2. Pareto-optimal Codebook Configuration

Balances codebook size \(K\) and dimension \(D\) under total capacity \(K \times D\) constraints: - \(K > 2^{10}\): Downstream performance decreases. - \(K < 2^8\): Insufficient expressiveness. - \(K = 2^9 = 512\): The optimal balance between utilization and performance.

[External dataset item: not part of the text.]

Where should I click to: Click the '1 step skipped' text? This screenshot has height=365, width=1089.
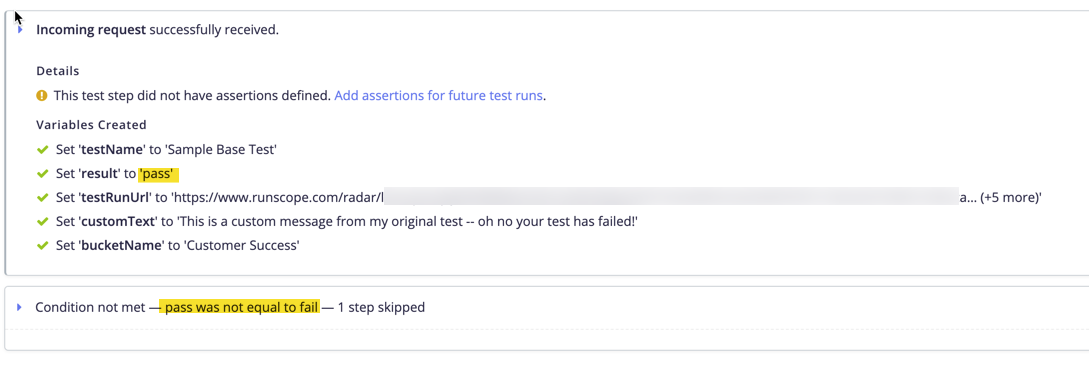coord(381,307)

VQ-VAE Optimization Objective

\[\mathcal{L} = \log p(\tilde{\mathbf{x}}|\mathbf{q}_k) + \|sg(\mathbf{z}) - \mathbf{q}_k\|_2^2 + \beta\|\mathbf{z} - sg(\mathbf{q}_k)\|_2^2\]

Key Experimental Results

Downstream Effectiveness (Average AUROC %)

Method Type Average AUROC
MIF IF 79.82
ProteinMPNN IF 75.92
ESM3 VQ-VAE 69.24
AminoAseed VQ-VAE 72.43 (+4.74%)
VanillaVQ VQ-VAE 68.30 (-0.86%)

AminoAseed vs ESM3 in 24 Test Splits

Across the 24 supervised task test splits, AminoAseed yields an average improvement of 6.31%, with improvements up to 17.33% in certain tasks (e.g., CatBio-SupFam).

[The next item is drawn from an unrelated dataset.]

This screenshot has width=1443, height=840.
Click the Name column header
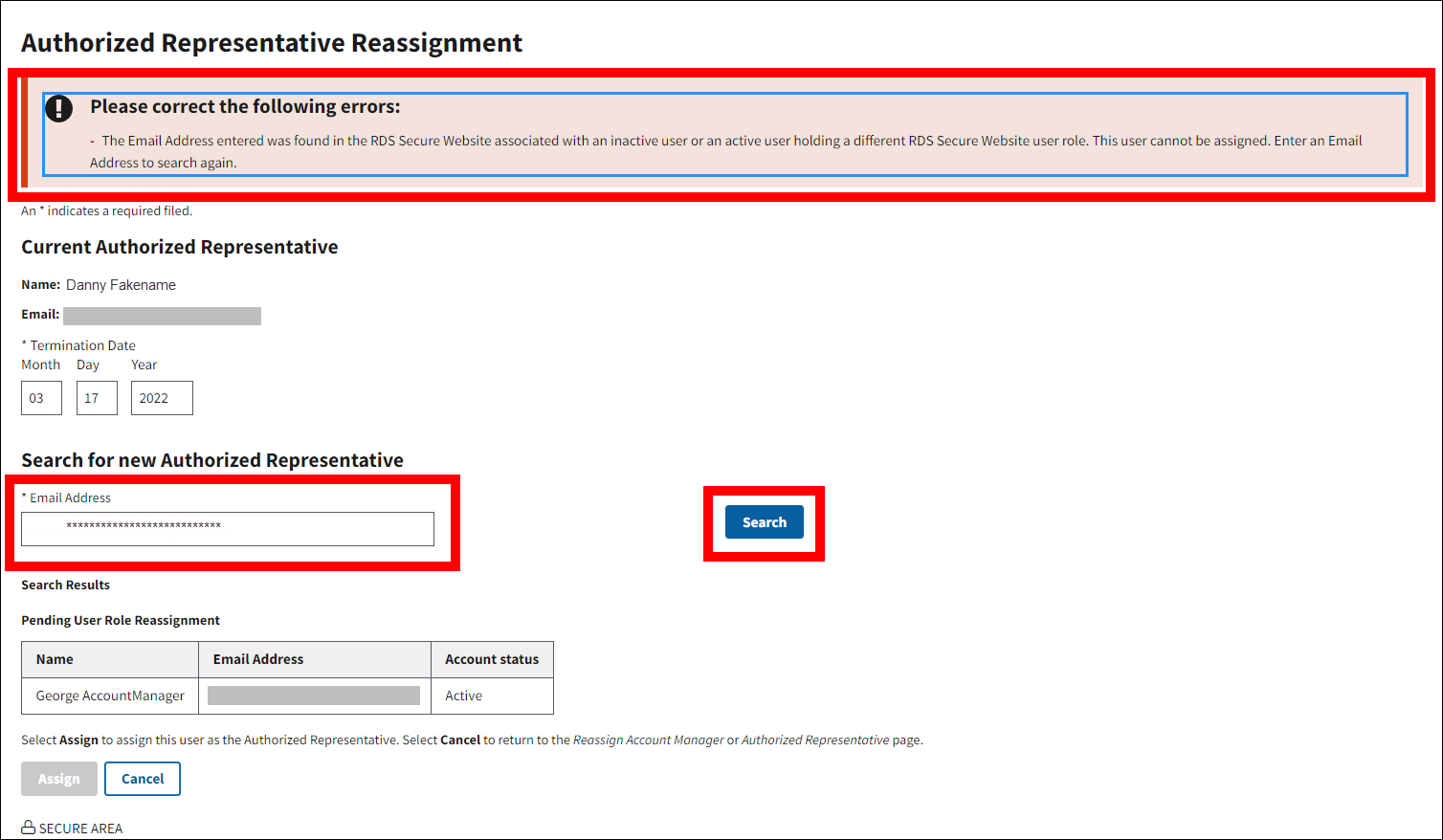pos(55,659)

Codebook Utilization Efficiency

Model Utilization Rate UR (%)
FoldSeek Highest
ESM3 ~30% (approx. 1200 active out of 4096)
AminoAseed 2.24× of ESM3 (124% increase)

Key Ablation Findings

  1. Vector quantization affects model expressiveness primarily due to optimization challenges, rather than differences between discrete and continuous formats.
  2. Structural tokens retain most of the information of amino acid tokens but are more sensitive to noise.
  3. Reconstruction quality correlates inconsistently with codebook quality—both require separate evaluations.
  4. Scaling up the VQ-VAE encoder yields sub-exponentially diminishing returns.

Highlights & Insights

  1. First Unified Benchmark for Protein Structure Tokenization: 4 dimensions + 12 tasks + 24 splits, filling a critical evaluation gap.
  2. Thorough Root Cause Analysis of Codebook Collapse: Unselected codes during training are not updated \(\rightarrow\) distribution drift \(\rightarrow\) further non-selection (positive feedback loop).
  3. Simple and Effective Reparameterization Solution: A single linear layer ensures all codes participate in gradient updates.
  4. Biological Plausibility of \(K=512\): Reconciles with the findings of heuristic tertiary structure methods like TERMs (~600 substructures describe 50% of the PDB).
  5. Complementarity of IF vs VQ-VAE Types: No single method dominates, each has its strengths.

Limitations & Future Work

  1. AminoAseed performs worse on physicochemical property prediction (FlexBFactor), indicating that the relationship between codebook quality and downstream tasks is not always positive.
  2. Evaluation focuses on backbone structures as input, not covering all-atom structures.
  3. Pre-trained only on 10% of filtered PDB data, which might limit the model's upper bound.
  4. Codebook utilization evaluation does not apply to IF-type methods (due to continuous representations).
  • VQ-VAE PST: FoldSeek, ProTokens, ESM3
  • IF PST: ProteinMPNN, MIF
  • Codebook collapse: EMA update, k-means initialization
  • Protein Benchmarks: TAPE, ProteinGLUE

Rating

⭐⭐⭐⭐ (4/5)

The design of the benchmarking framework is outstanding, with a comprehensive and scientifically sound four-dimension evaluation. Although the AminoAseed method is simple, its effectiveness is substantial. The ablation and scaling studies are deep, providing a wealth of valuable insights. The only minor drawback is that AminoAseed has yet to close the gap between VQ-VAE and IF methods.